[Pixel coordinate grounding data]
=== Section Start ===

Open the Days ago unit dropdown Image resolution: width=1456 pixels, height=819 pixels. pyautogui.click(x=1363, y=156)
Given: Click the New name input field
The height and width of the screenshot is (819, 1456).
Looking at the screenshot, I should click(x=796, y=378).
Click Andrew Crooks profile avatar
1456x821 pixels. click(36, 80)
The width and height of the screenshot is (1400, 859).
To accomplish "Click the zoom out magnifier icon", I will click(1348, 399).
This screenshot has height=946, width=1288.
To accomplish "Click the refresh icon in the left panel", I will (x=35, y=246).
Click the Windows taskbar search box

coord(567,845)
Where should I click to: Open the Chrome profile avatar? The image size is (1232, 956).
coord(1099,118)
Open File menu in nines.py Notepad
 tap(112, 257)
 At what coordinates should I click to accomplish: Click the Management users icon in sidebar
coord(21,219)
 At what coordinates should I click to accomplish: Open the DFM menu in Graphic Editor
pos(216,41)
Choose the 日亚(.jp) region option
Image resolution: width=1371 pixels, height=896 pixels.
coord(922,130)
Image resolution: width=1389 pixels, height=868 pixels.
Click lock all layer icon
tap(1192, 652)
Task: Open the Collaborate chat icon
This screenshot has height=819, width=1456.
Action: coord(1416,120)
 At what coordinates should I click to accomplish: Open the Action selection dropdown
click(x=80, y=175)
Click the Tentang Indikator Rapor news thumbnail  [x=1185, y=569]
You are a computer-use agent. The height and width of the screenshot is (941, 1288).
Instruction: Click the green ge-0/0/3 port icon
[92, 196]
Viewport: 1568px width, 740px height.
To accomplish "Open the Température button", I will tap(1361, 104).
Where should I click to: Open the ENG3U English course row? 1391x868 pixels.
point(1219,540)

=== Section End ===

## TASK BRIEF
The entries above should be copied out exactly, with none left out.

## YOUR SOLUTION
Open the Days ago unit dropdown Image resolution: width=1456 pixels, height=819 pixels. pyautogui.click(x=1363, y=156)
Given: Click the New name input field
The height and width of the screenshot is (819, 1456).
Looking at the screenshot, I should click(x=796, y=378).
Click Andrew Crooks profile avatar
1456x821 pixels. click(36, 80)
The width and height of the screenshot is (1400, 859).
To accomplish "Click the zoom out magnifier icon", I will click(1348, 399).
This screenshot has height=946, width=1288.
To accomplish "Click the refresh icon in the left panel", I will (x=35, y=246).
Click the Windows taskbar search box

coord(567,845)
Where should I click to: Open the Chrome profile avatar? The image size is (1232, 956).
coord(1099,118)
Open File menu in nines.py Notepad
 tap(112, 257)
 At what coordinates should I click to accomplish: Click the Management users icon in sidebar
coord(21,219)
 At what coordinates should I click to accomplish: Open the DFM menu in Graphic Editor
pos(216,41)
Choose the 日亚(.jp) region option
Image resolution: width=1371 pixels, height=896 pixels.
coord(922,130)
Image resolution: width=1389 pixels, height=868 pixels.
Click lock all layer icon
tap(1192, 652)
Task: Open the Collaborate chat icon
This screenshot has height=819, width=1456.
Action: coord(1416,120)
 At what coordinates should I click to accomplish: Open the Action selection dropdown
click(x=80, y=175)
Click the Tentang Indikator Rapor news thumbnail  [x=1185, y=569]
You are a computer-use agent. The height and width of the screenshot is (941, 1288).
Instruction: Click the green ge-0/0/3 port icon
[92, 196]
Viewport: 1568px width, 740px height.
To accomplish "Open the Température button", I will tap(1361, 104).
Where should I click to: Open the ENG3U English course row? 1391x868 pixels.
point(1219,540)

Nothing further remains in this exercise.